----- RECORDS SUPPLIED -----
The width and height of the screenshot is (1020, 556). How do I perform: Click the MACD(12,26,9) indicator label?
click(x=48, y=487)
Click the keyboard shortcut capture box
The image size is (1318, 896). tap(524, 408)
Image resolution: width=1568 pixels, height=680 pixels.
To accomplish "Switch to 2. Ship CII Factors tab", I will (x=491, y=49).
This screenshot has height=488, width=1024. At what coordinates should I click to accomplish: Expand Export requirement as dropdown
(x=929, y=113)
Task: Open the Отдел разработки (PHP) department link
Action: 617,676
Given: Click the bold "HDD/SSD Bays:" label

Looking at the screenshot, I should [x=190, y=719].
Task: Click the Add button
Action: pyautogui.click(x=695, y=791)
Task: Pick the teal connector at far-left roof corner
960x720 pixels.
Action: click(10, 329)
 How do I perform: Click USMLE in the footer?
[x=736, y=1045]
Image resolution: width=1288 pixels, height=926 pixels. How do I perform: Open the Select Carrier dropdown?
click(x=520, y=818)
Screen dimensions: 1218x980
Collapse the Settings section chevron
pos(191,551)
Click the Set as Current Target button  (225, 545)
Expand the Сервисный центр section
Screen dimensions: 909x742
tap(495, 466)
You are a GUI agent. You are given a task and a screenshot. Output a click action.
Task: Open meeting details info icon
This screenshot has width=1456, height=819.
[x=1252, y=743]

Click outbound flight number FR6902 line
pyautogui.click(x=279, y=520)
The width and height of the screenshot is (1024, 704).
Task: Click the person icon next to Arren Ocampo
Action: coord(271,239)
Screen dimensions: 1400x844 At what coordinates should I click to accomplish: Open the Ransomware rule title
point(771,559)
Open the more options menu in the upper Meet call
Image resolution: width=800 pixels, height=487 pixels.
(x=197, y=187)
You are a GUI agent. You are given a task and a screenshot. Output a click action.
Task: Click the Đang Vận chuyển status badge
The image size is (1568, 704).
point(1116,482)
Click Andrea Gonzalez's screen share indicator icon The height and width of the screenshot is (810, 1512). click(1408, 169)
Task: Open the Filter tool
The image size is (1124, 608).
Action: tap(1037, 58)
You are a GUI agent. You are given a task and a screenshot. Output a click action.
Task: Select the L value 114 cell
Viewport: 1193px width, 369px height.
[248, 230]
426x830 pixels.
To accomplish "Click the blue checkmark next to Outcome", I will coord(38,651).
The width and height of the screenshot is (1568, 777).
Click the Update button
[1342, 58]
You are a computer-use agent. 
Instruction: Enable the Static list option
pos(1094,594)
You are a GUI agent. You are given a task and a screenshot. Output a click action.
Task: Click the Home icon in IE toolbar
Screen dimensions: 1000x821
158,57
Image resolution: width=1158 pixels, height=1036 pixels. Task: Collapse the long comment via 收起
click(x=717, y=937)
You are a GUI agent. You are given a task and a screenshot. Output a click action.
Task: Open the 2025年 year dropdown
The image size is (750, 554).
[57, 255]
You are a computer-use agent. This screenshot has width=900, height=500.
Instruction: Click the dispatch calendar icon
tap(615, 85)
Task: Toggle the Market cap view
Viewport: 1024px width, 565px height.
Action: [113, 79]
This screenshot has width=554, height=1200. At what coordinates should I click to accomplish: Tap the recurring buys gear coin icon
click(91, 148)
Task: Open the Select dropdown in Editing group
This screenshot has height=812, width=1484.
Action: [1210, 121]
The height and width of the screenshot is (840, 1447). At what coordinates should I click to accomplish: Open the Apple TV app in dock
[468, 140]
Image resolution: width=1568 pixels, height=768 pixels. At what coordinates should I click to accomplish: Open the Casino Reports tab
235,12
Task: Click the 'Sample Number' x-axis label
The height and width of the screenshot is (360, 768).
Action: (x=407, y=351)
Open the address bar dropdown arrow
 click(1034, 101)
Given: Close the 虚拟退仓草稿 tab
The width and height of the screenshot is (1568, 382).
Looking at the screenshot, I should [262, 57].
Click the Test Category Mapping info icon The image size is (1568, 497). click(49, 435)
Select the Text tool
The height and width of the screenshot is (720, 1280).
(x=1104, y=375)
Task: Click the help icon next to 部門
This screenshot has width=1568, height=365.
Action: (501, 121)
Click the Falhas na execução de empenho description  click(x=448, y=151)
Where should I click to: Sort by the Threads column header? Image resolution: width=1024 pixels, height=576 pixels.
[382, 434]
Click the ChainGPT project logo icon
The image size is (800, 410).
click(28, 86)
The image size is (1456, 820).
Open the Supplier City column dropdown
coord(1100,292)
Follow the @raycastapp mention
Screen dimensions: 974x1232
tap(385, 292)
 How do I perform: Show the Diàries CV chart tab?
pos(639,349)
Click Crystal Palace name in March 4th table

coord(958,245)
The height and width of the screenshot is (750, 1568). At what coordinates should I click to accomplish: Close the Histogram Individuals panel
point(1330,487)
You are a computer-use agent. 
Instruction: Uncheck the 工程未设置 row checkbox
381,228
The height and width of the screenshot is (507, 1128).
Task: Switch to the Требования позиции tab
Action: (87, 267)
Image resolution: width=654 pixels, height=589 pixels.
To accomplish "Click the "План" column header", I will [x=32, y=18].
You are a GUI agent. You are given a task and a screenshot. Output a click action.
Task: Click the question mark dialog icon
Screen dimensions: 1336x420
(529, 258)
-----
■ TASK DETAILS
Edit the rows above by replacing every "GUI agent" with "interface agent", leaving all other text unchanged.

■ COMPLETE ANSWER
The width and height of the screenshot is (1020, 556). How do I perform: Click the MACD(12,26,9) indicator label?
click(x=48, y=487)
Click the keyboard shortcut capture box
The image size is (1318, 896). tap(524, 408)
Image resolution: width=1568 pixels, height=680 pixels.
To accomplish "Switch to 2. Ship CII Factors tab", I will (x=491, y=49).
This screenshot has height=488, width=1024. At what coordinates should I click to accomplish: Expand Export requirement as dropdown
(x=929, y=113)
Task: Open the Отдел разработки (PHP) department link
Action: 617,676
Given: Click the bold "HDD/SSD Bays:" label

Looking at the screenshot, I should [x=190, y=719].
Task: Click the Add button
Action: pyautogui.click(x=695, y=791)
Task: Pick the teal connector at far-left roof corner
960x720 pixels.
Action: click(10, 329)
 How do I perform: Click USMLE in the footer?
[x=736, y=1045]
Image resolution: width=1288 pixels, height=926 pixels. How do I perform: Open the Select Carrier dropdown?
click(x=520, y=818)
Screen dimensions: 1218x980
Collapse the Settings section chevron
pos(191,551)
Click the Set as Current Target button  (225, 545)
Expand the Сервисный центр section
Screen dimensions: 909x742
tap(495, 466)
You are a interface agent. You are given a task and a screenshot. Output a click action.
Task: Open meeting details info icon
This screenshot has width=1456, height=819.
[x=1252, y=743]

Click outbound flight number FR6902 line
pyautogui.click(x=279, y=520)
The width and height of the screenshot is (1024, 704).
Task: Click the person icon next to Arren Ocampo
Action: coord(271,239)
Screen dimensions: 1400x844 At what coordinates should I click to accomplish: Open the Ransomware rule title
point(771,559)
Open the more options menu in the upper Meet call
Image resolution: width=800 pixels, height=487 pixels.
(x=197, y=187)
You are a interface agent. You are given a task and a screenshot. Output a click action.
Task: Click the Đang Vận chuyển status badge
The image size is (1568, 704).
point(1116,482)
Click Andrea Gonzalez's screen share indicator icon The height and width of the screenshot is (810, 1512). click(1408, 169)
Task: Open the Filter tool
The image size is (1124, 608).
Action: tap(1037, 58)
You are a interface agent. You are given a task and a screenshot. Output a click action.
Task: Select the L value 114 cell
Viewport: 1193px width, 369px height.
[248, 230]
426x830 pixels.
To accomplish "Click the blue checkmark next to Outcome", I will coord(38,651).
The width and height of the screenshot is (1568, 777).
Click the Update button
[1342, 58]
You are a computer-use agent. 
Instruction: Enable the Static list option
pos(1094,594)
You are a interface agent. You are given a task and a screenshot. Output a click action.
Task: Click the Home icon in IE toolbar
Screen dimensions: 1000x821
158,57
Image resolution: width=1158 pixels, height=1036 pixels. Task: Collapse the long comment via 收起
click(x=717, y=937)
You are a interface agent. You are given a task and a screenshot. Output a click action.
Task: Open the 2025年 year dropdown
The image size is (750, 554).
[57, 255]
You are a computer-use agent. This screenshot has width=900, height=500.
Instruction: Click the dispatch calendar icon
tap(615, 85)
Task: Toggle the Market cap view
Viewport: 1024px width, 565px height.
Action: [113, 79]
This screenshot has width=554, height=1200. At what coordinates should I click to accomplish: Tap the recurring buys gear coin icon
click(91, 148)
Task: Open the Select dropdown in Editing group
This screenshot has height=812, width=1484.
Action: [1210, 121]
The height and width of the screenshot is (840, 1447). At what coordinates should I click to accomplish: Open the Apple TV app in dock
[468, 140]
Image resolution: width=1568 pixels, height=768 pixels. At what coordinates should I click to accomplish: Open the Casino Reports tab
235,12
Task: Click the 'Sample Number' x-axis label
The height and width of the screenshot is (360, 768).
Action: (x=407, y=351)
Open the address bar dropdown arrow
 click(1034, 101)
Given: Close the 虚拟退仓草稿 tab
The width and height of the screenshot is (1568, 382).
Looking at the screenshot, I should [262, 57].
Click the Test Category Mapping info icon The image size is (1568, 497). click(49, 435)
Select the Text tool
The height and width of the screenshot is (720, 1280).
(x=1104, y=375)
Task: Click the help icon next to 部門
This screenshot has width=1568, height=365.
Action: (501, 121)
Click the Falhas na execução de empenho description  click(x=448, y=151)
Where should I click to: Sort by the Threads column header? Image resolution: width=1024 pixels, height=576 pixels.
[382, 434]
Click the ChainGPT project logo icon
The image size is (800, 410).
click(28, 86)
The image size is (1456, 820).
Open the Supplier City column dropdown
coord(1100,292)
Follow the @raycastapp mention
Screen dimensions: 974x1232
tap(385, 292)
 How do I perform: Show the Diàries CV chart tab?
pos(639,349)
Click Crystal Palace name in March 4th table

coord(958,245)
The height and width of the screenshot is (750, 1568). At what coordinates should I click to accomplish: Close the Histogram Individuals panel
point(1330,487)
You are a computer-use agent. 
Instruction: Uncheck the 工程未设置 row checkbox
381,228
The height and width of the screenshot is (507, 1128).
Task: Switch to the Требования позиции tab
Action: (87, 267)
Image resolution: width=654 pixels, height=589 pixels.
To accomplish "Click the "План" column header", I will [x=32, y=18].
You are a interface agent. You are given a task and a screenshot. Output a click action.
Task: Click the question mark dialog icon
Screen dimensions: 1336x420
(529, 258)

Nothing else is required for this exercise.